→ REQUIRED ACTION:
Each line of the listing that contains the word "black" is to be copied.

↓↓↓

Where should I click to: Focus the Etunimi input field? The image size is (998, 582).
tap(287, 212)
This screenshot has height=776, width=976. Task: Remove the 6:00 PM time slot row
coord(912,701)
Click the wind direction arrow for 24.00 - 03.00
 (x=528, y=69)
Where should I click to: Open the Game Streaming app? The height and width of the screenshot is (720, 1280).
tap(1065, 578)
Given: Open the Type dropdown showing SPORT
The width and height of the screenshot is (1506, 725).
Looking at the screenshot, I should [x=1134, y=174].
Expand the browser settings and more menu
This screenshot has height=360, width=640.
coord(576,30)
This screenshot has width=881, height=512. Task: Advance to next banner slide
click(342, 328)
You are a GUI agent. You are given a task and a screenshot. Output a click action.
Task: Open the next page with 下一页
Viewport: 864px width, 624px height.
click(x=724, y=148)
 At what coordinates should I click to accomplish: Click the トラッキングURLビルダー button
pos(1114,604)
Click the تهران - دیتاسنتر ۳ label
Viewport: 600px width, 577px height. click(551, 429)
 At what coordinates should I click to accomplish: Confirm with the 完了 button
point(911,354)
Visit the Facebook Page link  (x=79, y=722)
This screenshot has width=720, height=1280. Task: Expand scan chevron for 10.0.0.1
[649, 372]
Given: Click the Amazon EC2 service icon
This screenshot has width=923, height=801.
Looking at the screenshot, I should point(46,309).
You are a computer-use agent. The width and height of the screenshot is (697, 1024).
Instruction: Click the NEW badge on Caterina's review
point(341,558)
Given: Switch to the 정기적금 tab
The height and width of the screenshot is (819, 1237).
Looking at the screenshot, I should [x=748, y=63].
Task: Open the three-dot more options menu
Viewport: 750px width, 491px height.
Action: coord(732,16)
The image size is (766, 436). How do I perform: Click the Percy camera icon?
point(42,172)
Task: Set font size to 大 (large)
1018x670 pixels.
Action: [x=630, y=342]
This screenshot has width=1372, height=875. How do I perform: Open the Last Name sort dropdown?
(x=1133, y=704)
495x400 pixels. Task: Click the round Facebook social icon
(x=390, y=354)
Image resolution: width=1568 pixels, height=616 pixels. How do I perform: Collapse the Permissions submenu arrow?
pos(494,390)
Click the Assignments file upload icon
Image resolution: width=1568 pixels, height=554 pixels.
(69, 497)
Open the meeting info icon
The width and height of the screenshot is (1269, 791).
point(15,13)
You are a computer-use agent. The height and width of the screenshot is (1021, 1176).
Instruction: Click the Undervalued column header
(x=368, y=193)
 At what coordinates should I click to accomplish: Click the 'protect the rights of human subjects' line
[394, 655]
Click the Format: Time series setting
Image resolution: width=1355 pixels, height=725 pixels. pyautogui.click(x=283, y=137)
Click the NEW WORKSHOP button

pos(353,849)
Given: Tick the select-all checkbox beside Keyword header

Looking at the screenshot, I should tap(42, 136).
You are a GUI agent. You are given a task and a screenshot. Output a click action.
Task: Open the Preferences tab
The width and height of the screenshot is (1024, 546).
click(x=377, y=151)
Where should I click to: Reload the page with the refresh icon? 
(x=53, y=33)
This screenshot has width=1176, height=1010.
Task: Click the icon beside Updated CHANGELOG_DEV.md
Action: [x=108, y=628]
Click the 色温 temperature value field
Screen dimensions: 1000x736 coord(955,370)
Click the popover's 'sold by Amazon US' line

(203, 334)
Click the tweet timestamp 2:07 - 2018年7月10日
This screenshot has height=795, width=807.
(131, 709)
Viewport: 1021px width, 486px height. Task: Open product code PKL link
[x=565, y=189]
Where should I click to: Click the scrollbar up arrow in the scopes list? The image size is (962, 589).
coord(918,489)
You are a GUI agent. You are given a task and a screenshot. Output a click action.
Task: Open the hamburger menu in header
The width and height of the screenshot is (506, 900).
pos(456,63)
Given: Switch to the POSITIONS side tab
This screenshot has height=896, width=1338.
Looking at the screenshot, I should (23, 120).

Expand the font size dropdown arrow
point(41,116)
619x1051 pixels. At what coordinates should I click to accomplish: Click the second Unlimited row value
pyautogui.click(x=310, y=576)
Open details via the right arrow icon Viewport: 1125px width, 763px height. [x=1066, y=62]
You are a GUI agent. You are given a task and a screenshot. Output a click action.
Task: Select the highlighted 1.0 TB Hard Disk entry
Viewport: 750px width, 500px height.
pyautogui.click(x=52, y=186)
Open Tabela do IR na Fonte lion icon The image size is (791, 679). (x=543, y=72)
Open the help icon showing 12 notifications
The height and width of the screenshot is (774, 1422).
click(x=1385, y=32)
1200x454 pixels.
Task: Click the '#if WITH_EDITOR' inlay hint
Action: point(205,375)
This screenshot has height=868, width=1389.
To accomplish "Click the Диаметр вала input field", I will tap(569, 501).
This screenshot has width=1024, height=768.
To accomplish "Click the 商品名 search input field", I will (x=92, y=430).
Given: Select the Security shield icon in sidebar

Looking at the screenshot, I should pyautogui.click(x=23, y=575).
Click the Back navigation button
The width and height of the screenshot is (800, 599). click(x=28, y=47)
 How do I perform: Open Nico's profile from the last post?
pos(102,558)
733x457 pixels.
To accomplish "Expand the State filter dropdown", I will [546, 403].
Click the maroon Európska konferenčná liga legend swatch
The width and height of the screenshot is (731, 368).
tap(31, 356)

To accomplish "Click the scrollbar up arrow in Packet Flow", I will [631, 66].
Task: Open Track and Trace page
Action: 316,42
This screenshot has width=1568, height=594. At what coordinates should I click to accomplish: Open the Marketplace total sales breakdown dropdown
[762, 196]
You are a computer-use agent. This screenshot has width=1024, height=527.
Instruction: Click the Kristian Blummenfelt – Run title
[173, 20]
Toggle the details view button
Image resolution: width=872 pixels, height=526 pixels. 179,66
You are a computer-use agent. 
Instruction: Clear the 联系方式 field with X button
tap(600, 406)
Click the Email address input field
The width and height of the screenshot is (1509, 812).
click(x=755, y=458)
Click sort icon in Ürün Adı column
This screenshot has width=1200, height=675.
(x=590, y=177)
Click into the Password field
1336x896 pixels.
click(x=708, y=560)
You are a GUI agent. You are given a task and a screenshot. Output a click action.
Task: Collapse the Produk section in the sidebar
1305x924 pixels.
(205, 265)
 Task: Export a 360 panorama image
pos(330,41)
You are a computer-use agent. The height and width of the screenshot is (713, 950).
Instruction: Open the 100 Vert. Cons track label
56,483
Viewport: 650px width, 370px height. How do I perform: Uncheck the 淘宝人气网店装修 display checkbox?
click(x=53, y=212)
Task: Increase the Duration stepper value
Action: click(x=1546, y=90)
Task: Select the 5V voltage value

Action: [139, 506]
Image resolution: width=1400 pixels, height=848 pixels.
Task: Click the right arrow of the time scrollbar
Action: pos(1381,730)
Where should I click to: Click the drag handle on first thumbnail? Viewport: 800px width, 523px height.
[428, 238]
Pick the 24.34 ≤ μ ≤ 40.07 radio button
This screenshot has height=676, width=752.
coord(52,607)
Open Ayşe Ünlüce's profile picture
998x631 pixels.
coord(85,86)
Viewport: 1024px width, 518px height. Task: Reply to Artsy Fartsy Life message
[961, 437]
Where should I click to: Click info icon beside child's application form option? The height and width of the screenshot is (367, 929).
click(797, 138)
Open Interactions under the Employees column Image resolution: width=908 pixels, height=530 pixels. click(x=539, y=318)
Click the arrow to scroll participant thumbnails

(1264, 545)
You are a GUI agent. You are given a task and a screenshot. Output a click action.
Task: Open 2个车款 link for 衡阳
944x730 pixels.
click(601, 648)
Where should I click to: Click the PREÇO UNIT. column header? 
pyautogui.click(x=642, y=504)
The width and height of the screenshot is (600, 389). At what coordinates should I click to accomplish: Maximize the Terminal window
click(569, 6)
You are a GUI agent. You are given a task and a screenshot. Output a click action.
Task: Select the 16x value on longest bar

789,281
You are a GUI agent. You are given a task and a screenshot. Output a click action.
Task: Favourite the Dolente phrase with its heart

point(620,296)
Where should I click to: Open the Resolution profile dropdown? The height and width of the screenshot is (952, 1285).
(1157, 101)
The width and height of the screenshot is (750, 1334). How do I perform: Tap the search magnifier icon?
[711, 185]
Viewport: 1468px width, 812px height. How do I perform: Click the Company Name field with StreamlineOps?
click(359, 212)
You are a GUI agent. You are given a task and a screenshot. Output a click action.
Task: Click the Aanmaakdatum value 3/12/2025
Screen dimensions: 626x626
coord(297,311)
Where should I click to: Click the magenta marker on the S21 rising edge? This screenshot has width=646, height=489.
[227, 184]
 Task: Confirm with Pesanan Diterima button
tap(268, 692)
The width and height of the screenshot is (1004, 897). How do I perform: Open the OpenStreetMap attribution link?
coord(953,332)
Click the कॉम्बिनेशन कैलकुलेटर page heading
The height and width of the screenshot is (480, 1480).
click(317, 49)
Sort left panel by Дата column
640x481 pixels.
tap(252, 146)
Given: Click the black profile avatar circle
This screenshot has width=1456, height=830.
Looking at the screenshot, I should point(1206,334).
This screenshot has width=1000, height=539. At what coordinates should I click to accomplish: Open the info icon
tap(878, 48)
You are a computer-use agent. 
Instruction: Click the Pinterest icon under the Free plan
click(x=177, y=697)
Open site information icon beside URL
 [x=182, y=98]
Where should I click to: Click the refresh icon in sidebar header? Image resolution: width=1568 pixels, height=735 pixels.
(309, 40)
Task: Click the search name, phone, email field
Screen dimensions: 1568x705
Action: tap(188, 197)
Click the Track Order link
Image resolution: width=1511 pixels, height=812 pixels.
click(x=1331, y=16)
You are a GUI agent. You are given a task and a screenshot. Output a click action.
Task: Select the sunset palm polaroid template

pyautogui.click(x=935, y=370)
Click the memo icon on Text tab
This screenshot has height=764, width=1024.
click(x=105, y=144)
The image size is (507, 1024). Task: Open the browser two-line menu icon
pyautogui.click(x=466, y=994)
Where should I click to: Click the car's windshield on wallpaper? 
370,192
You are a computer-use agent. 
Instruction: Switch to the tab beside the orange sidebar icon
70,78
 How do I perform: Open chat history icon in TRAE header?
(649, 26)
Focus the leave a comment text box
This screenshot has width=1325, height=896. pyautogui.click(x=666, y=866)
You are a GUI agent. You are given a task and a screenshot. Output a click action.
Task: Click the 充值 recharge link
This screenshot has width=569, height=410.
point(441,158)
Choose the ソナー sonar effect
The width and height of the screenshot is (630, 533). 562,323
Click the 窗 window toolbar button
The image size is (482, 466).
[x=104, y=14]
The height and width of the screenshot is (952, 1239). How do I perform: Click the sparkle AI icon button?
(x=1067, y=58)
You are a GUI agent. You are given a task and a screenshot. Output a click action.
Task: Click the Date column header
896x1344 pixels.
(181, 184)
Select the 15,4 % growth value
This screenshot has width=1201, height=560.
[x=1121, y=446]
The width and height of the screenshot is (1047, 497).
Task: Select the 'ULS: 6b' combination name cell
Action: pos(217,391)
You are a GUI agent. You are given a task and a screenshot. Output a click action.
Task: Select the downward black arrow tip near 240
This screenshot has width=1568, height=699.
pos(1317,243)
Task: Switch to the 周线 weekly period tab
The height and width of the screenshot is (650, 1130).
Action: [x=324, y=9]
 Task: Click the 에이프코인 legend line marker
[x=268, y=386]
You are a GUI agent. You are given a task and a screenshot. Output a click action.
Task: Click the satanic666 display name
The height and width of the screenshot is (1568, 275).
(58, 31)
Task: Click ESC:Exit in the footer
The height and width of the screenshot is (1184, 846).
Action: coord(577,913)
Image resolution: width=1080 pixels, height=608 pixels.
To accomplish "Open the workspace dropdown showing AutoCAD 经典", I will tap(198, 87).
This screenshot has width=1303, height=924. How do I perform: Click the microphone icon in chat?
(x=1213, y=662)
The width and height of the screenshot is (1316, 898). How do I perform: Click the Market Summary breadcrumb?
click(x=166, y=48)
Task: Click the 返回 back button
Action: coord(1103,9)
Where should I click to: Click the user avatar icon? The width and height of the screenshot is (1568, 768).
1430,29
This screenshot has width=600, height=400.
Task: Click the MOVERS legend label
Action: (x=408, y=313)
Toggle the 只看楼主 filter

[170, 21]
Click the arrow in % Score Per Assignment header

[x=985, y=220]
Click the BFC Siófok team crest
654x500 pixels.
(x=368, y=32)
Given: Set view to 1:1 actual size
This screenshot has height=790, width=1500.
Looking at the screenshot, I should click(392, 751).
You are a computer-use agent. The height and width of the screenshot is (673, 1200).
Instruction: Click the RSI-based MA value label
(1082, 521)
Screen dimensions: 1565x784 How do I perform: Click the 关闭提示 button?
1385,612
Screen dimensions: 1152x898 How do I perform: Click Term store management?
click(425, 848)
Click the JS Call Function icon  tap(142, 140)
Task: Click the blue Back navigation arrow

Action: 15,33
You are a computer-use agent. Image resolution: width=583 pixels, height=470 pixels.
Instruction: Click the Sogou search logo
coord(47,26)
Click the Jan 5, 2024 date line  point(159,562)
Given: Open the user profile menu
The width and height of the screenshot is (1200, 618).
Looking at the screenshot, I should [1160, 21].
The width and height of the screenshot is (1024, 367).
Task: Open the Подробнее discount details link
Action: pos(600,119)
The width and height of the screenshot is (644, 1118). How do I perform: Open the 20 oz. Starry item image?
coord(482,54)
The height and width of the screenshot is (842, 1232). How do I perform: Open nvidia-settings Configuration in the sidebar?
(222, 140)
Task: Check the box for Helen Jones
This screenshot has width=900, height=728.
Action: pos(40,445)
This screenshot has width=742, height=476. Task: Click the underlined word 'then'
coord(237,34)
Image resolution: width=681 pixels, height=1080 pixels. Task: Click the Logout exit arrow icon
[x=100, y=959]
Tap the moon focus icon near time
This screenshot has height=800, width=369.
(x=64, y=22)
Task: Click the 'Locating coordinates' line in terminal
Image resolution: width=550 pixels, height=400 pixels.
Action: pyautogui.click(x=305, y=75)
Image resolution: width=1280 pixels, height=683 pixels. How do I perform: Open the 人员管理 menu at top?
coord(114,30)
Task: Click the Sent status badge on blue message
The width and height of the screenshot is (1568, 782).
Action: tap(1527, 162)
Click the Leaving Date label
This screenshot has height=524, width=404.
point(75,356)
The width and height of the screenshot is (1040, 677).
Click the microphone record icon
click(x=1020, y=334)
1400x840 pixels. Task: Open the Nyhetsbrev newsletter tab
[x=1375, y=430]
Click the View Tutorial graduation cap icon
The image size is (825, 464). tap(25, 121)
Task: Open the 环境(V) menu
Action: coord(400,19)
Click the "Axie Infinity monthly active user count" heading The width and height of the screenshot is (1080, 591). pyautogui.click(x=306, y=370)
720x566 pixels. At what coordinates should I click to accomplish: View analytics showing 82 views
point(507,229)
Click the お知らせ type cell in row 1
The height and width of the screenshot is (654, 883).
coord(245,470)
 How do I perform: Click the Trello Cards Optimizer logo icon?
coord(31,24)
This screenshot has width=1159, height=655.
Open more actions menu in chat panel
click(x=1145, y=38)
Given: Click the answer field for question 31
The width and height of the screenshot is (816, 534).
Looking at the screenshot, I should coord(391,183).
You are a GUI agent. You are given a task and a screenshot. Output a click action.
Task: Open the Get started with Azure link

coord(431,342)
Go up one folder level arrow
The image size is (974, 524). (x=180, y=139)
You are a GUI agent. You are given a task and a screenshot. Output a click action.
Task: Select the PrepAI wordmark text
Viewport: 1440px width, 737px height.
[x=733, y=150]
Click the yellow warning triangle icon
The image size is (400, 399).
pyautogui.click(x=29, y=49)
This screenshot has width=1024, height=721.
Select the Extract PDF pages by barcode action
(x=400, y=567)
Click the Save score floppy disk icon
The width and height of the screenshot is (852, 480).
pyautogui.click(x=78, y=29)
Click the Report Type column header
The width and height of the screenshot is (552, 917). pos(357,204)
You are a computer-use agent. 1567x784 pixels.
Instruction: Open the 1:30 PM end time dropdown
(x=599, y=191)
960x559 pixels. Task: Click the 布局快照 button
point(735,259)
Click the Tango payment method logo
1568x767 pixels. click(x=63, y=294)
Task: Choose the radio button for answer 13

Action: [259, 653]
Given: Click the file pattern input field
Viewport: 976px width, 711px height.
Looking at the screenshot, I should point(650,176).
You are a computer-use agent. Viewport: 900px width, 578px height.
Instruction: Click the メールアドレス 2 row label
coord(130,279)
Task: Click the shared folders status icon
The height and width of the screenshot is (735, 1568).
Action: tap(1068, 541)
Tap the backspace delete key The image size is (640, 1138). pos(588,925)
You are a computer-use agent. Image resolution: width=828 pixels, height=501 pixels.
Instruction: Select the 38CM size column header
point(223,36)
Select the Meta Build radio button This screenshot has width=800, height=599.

↑↑↑

→ RESPONSE AREA:
Given: Click the black profile avatar circle
Task: Select the downward black arrow tip near 240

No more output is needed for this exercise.